# Used 89 days of VWP this year. When can I return to US?



## jazzelle (Jan 6, 2009)

As title really- 

I went out to the States in on December 27th 2008 and stayed for 89 days! Soooo is that my years allowance used up- or can I go out again (say in the next three months) and get a further 90 days?

I have looked on the official websites and it just talks about the balance of 90 days, and not about a fresh allowance of days.

Any ideas guys??


----------



## Fatbrit (May 8, 2008)

jazzelle said:


> As title really-
> 
> I went out to the States in on December 27th 2008 and stayed for 89 days! Soooo is that my years allowance used up- or can I go out again (say in the next three months) and get a further 90 days?
> 
> ...


It doesn't work like that. You can return the next day if you wish....but they might not let you in. The VWP is for tourism, and you are visiting the land of 2 week annual vacations. They are going to start asking questions sooner or later. Why do you need to spend so much time here?


----------



## tomben (Dec 31, 2008)

jazzelle said:


> As title really-
> 
> I went out to the States in on December 27th 2008 and stayed for 89 days! Soooo is that my years allowance used up- or can I go out again (say in the next three months) and get a further 90 days?
> 
> ...


While i was on my H1-B my girlfriend used to come out 3 times a year for 2-3 weeks. She never even exceeded 90 days but on the 3rd time she was taken into an interrogation room at Boston Logan where they shouted at her demanding to know the real reason she was coming over. This is despite the fact that she told them she was just visiting me. They did eventually let her in.

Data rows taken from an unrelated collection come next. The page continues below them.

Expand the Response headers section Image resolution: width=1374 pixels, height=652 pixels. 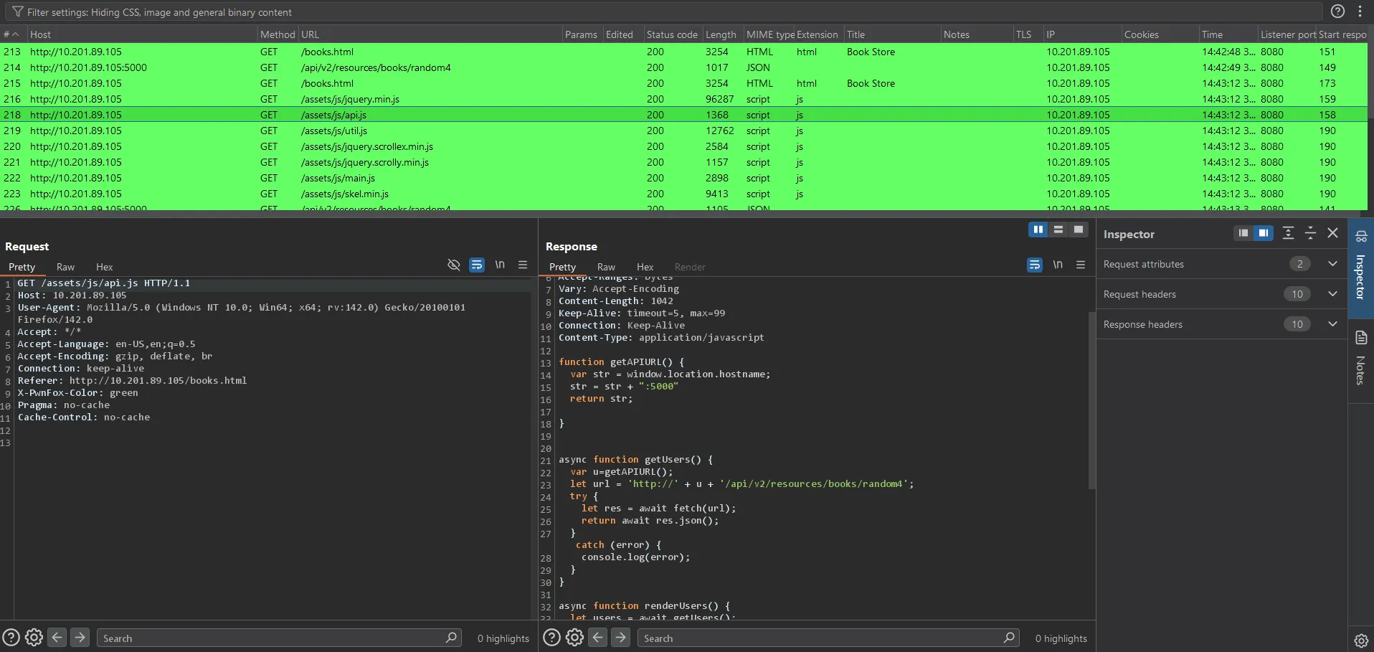(1333, 324)
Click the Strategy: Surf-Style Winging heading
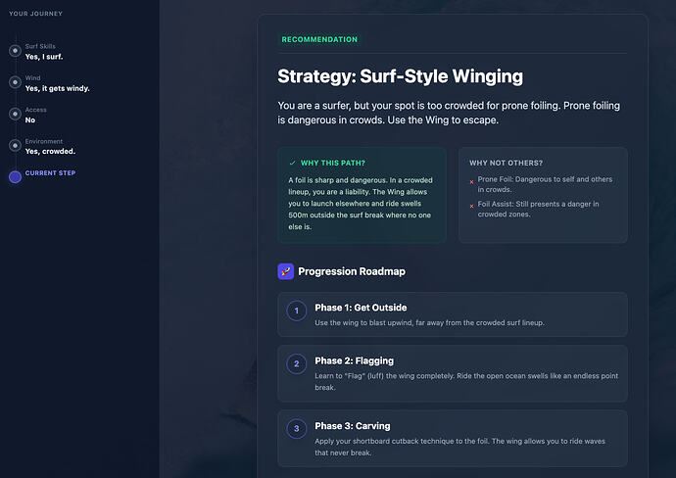Image resolution: width=676 pixels, height=478 pixels. (x=400, y=76)
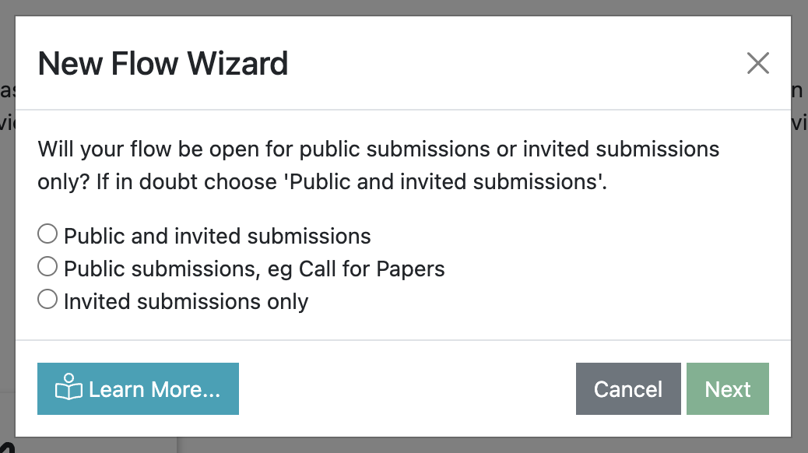Click the empty footer space between Learn More and Cancel
Image resolution: width=808 pixels, height=453 pixels.
(x=405, y=389)
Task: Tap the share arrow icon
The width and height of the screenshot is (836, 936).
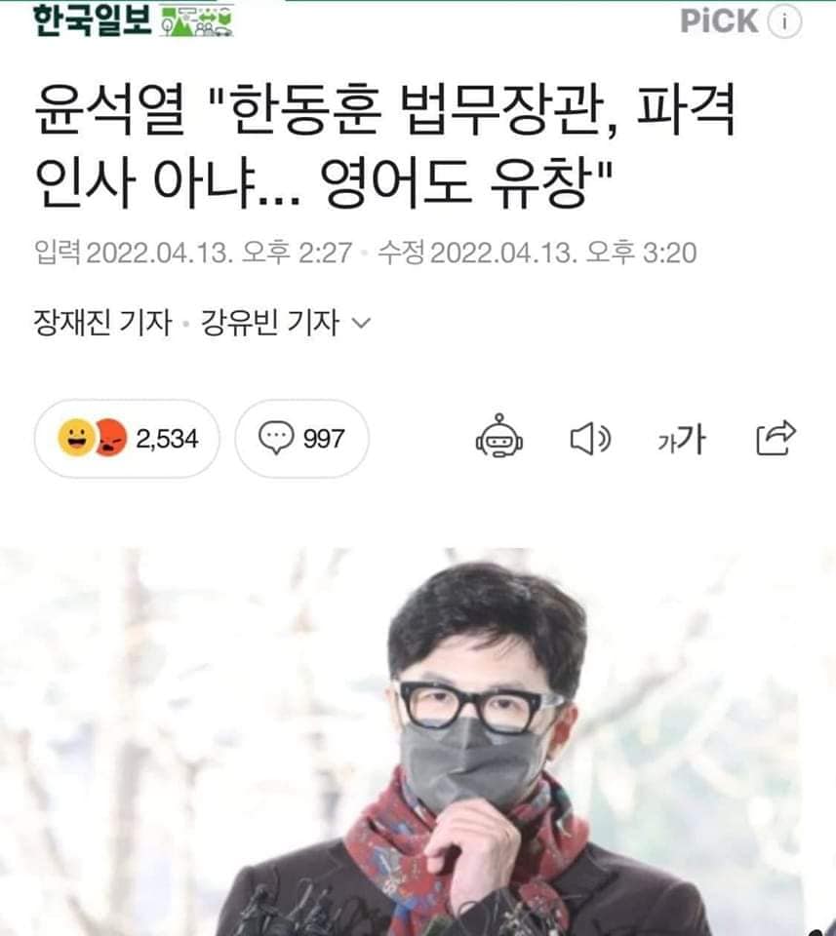Action: coord(776,438)
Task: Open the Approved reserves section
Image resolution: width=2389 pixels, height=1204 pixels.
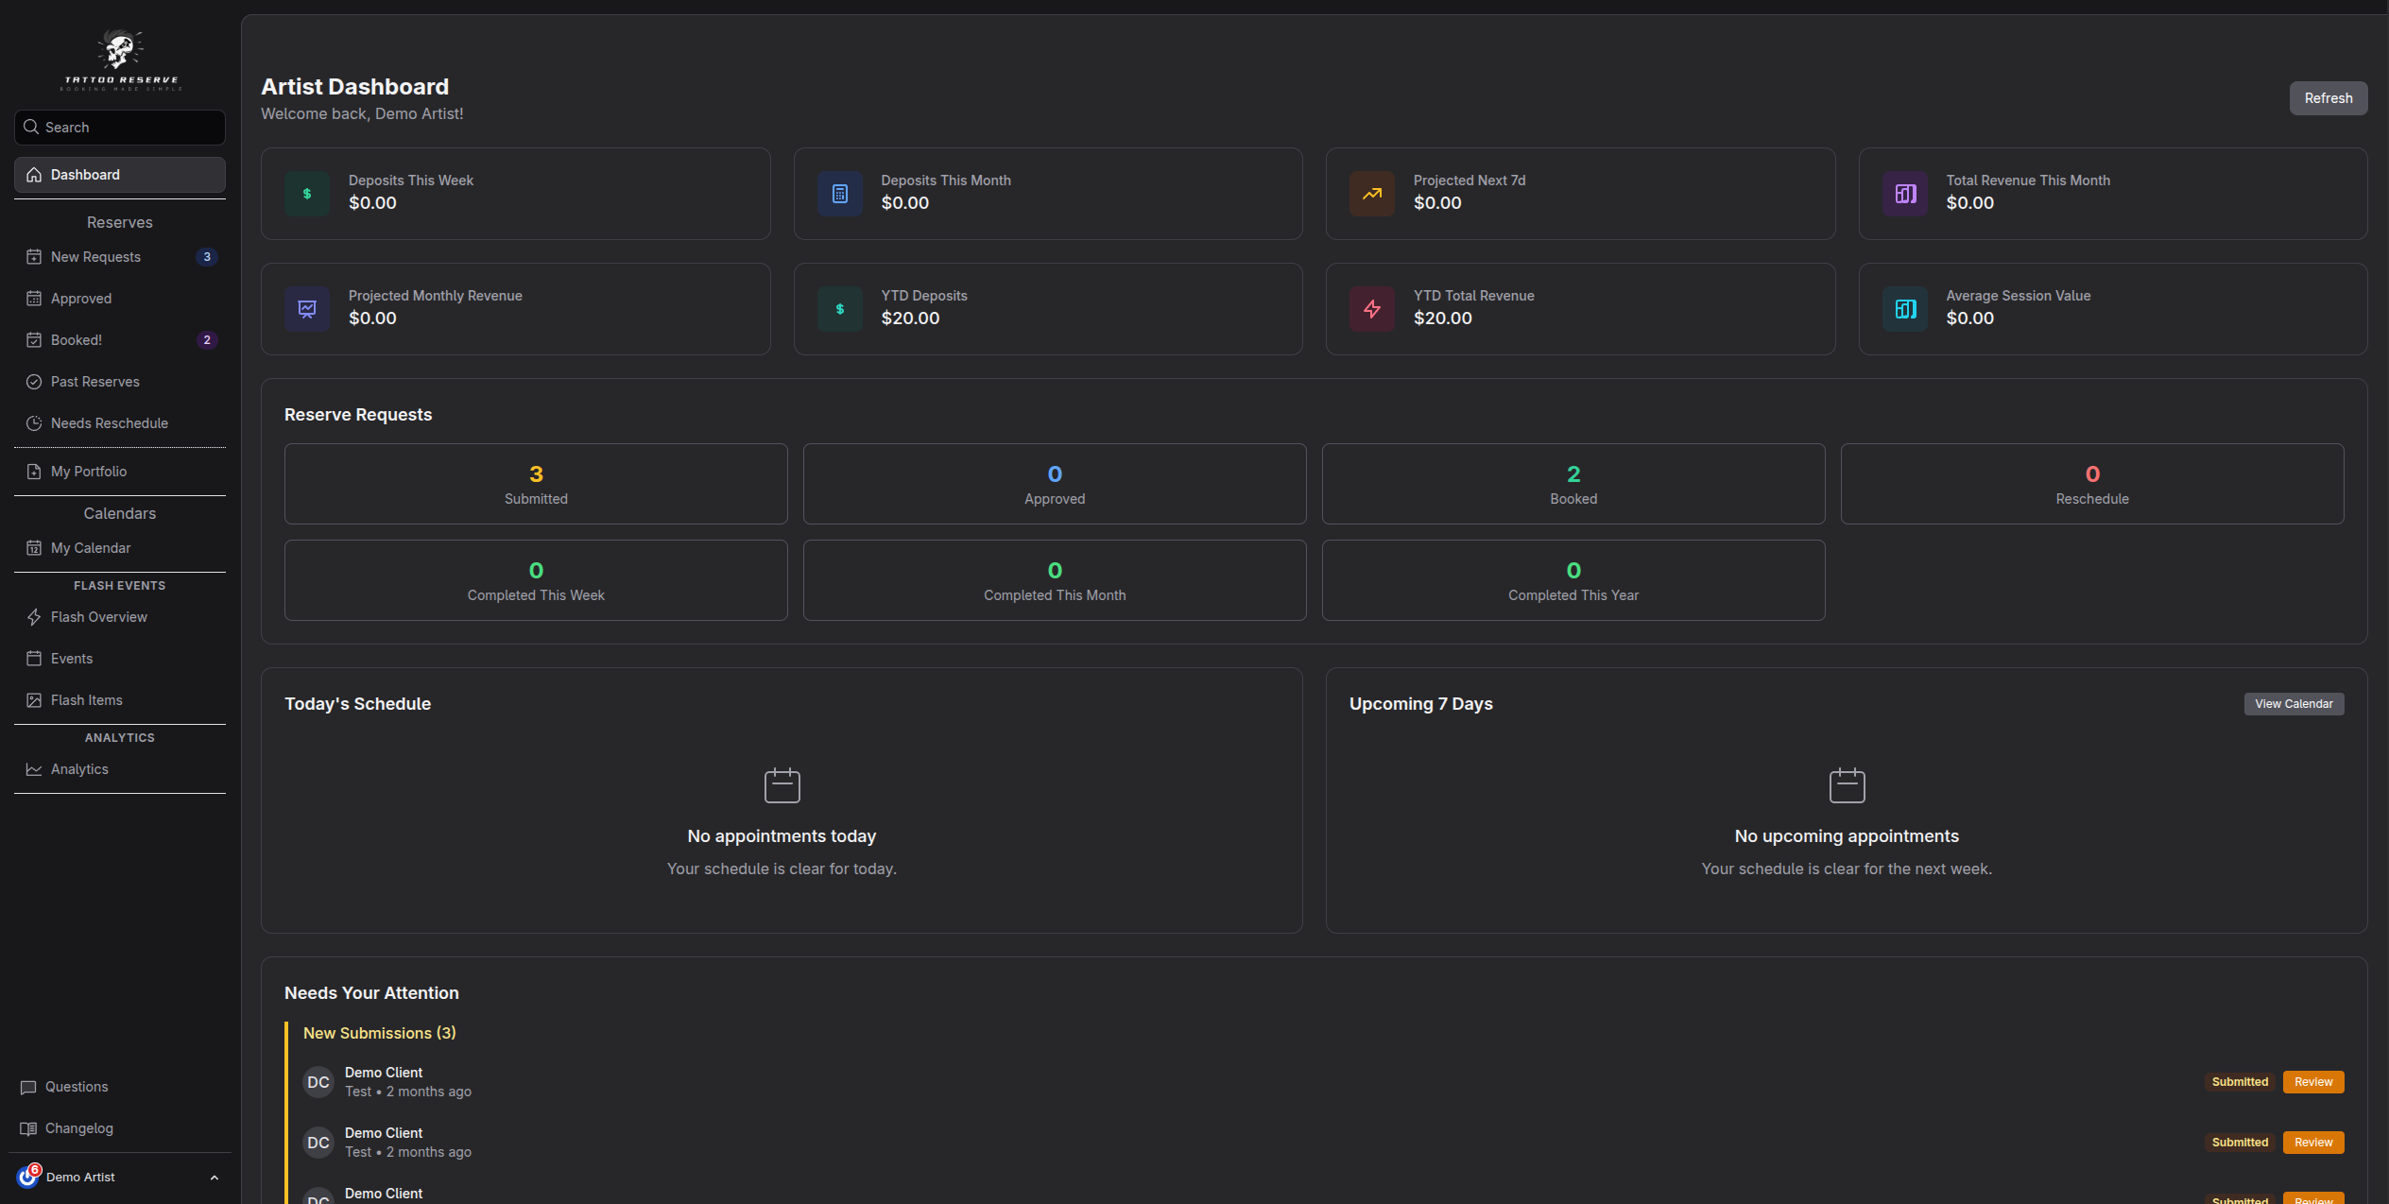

Just be careful and know that anything can happen.


----------



## twostep (Apr 3, 2008)

VWP does not mean an allotment of 90 days within a given period. The actual time allowed per stay is at the discretion of the immigration officer at point of entry - up to 90 days. A valid reason for this trip and proof of binding ties to the UK such as real estate, employment contract, leases may be necessary.


----------